### Trecho do texto
________________________

Uma sucessão de falhas no reconhecimento fotográfico de um jovem negro condenado por roubo de carga no Rio de Janeiro levou o desembargador convocado Otávio de Almeida Toledo, do Superior Tribunal de Justiça, a declarar a nulidade do procedimento e das provas dele derivadas, com a consequente absolvição do réu.
Entre os problemas do reconhecimento, o relator citou divergências sobre como a identificação por foto teria ocorrido na fase de inquérito policial, além da hesitação da vítima para confirmar a identidade do réu durante a etapa judicial do processo.
“É inescapável concluir pela nulidade do reconhecimento fotográfico levado a efeito, por inobservância do disposto no artigo 226 do Código de Processo Penal, que traz os requisitos mínimos de validade para o procedimento, o qual, outrossim, em se tratando de ato irrepetível, resta imprestável nos autos”, disse o relator.
De acordo com o processo, a vítima teria descrito o criminoso como um homem negro de aproximadamente 1,75 m de altura, aparentando entre 20 e 25 anos de idade. Após a reiteração do reconhecimento pessoal em juízo, o réu foi condenado à pena de seis anos e cinco meses de reclusão pelo crime, em regime inicial semiaberto.

________________________

### Tarefa proposta a
Responda com base na notícia sobre o reconhecimento fotográfico:
(i) Qual artigo do Código de Processo Penal o relator diz não ter sido observado?
(ii) Qual altura aproximada a vítima teria atribuído ao criminoso?
(iii) A que pena e em que regime inicial o réu foi condenado?

________________________

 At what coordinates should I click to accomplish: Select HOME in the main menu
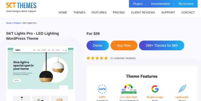click(63, 12)
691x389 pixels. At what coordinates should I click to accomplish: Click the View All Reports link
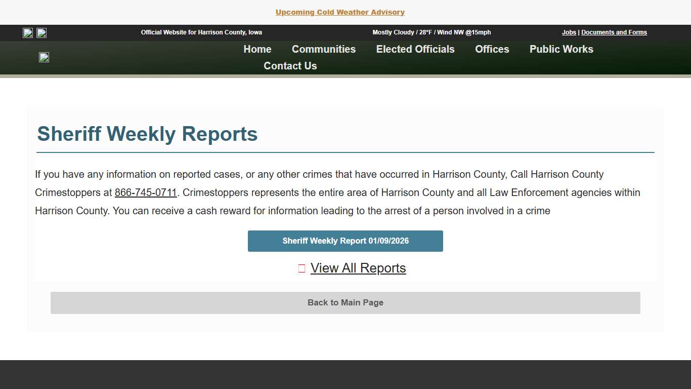coord(358,268)
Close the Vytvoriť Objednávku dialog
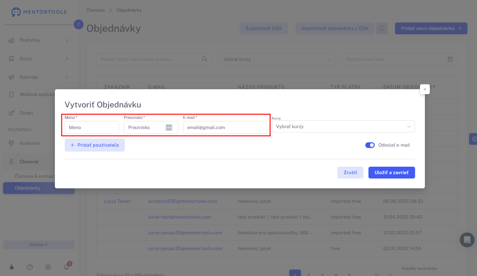The width and height of the screenshot is (477, 276). (425, 89)
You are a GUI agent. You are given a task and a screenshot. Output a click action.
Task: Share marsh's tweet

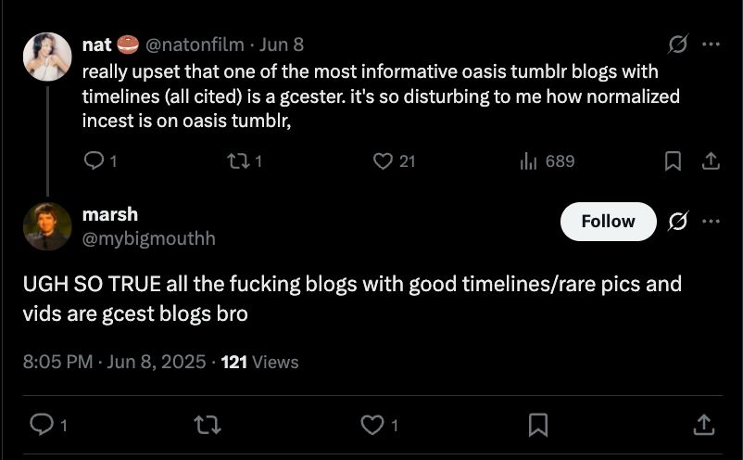click(702, 425)
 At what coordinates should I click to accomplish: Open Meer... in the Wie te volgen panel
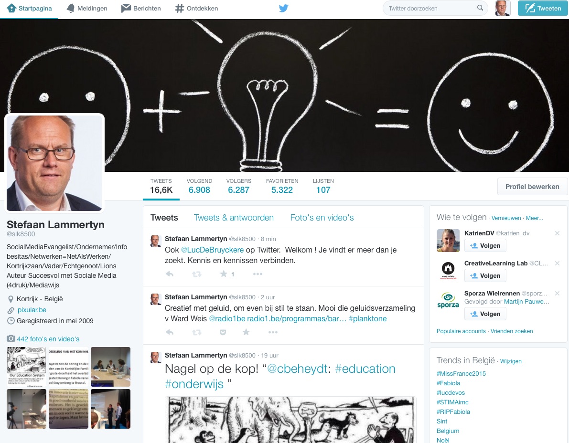534,218
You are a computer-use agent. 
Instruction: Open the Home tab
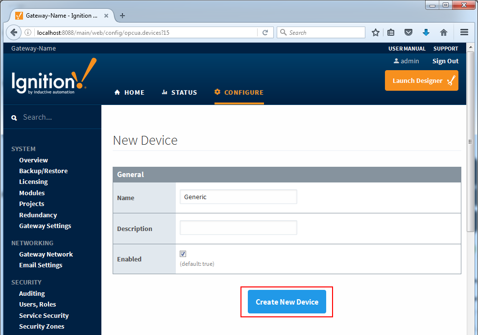pyautogui.click(x=129, y=92)
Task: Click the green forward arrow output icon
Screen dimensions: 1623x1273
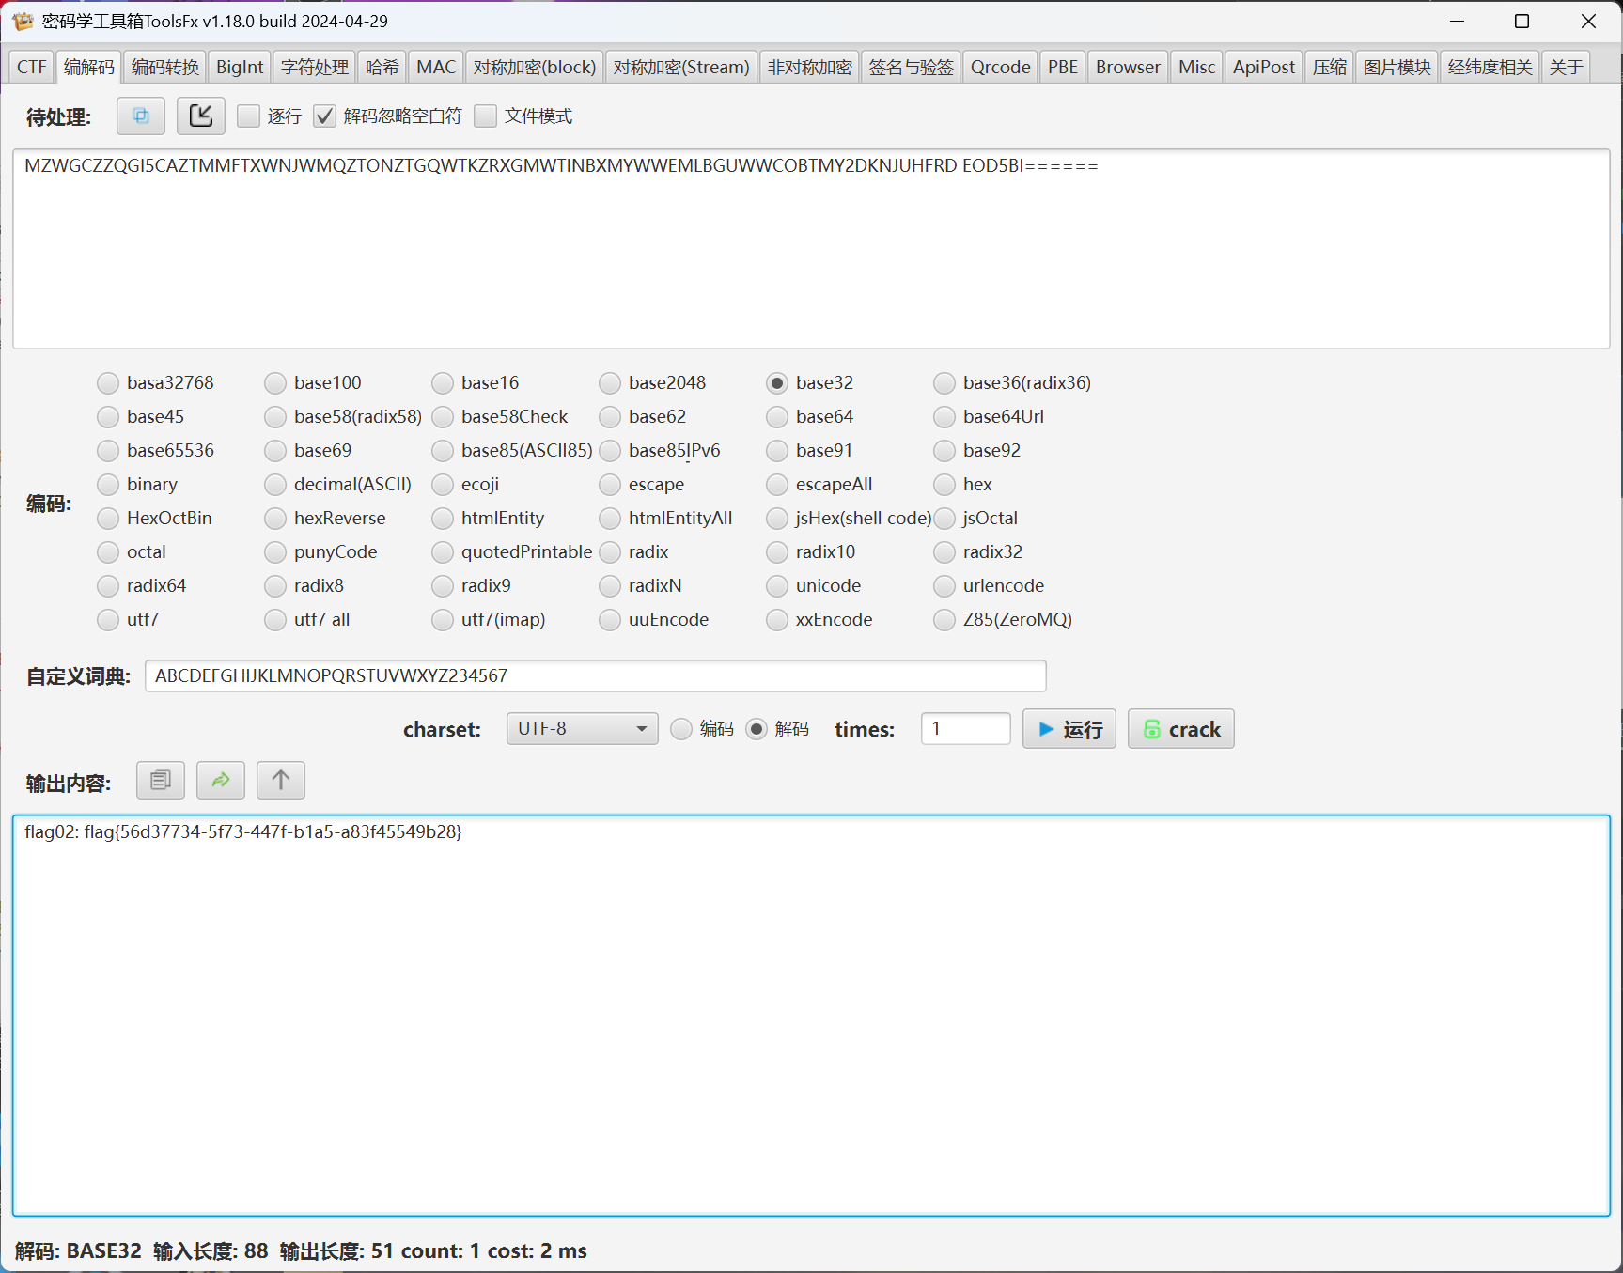Action: point(221,781)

________________________

### Tarefa proposta b
Transcreva as linhas das entradas, começando pela primeira e terminando na linha que contém "The width and", incluída esta. Deixe as imagens de fora.

### Resultado correto a
(i) O artigo 226.
(ii) Aproximadamente 1,75 m.
(iii) Seis anos e cinco meses de reclusão, em regime inicial semiaberto.

### Resultado correto b
 At what coordinates should I click to accomplish: Select HOME in the main menu
click(63, 12)
691x389 pixels. At what coordinates should I click to accomplish: Click the View All Reports link
coord(358,268)
Close the Vytvoriť Objednávku dialog
The width and height of the screenshot is (477, 276). (425, 89)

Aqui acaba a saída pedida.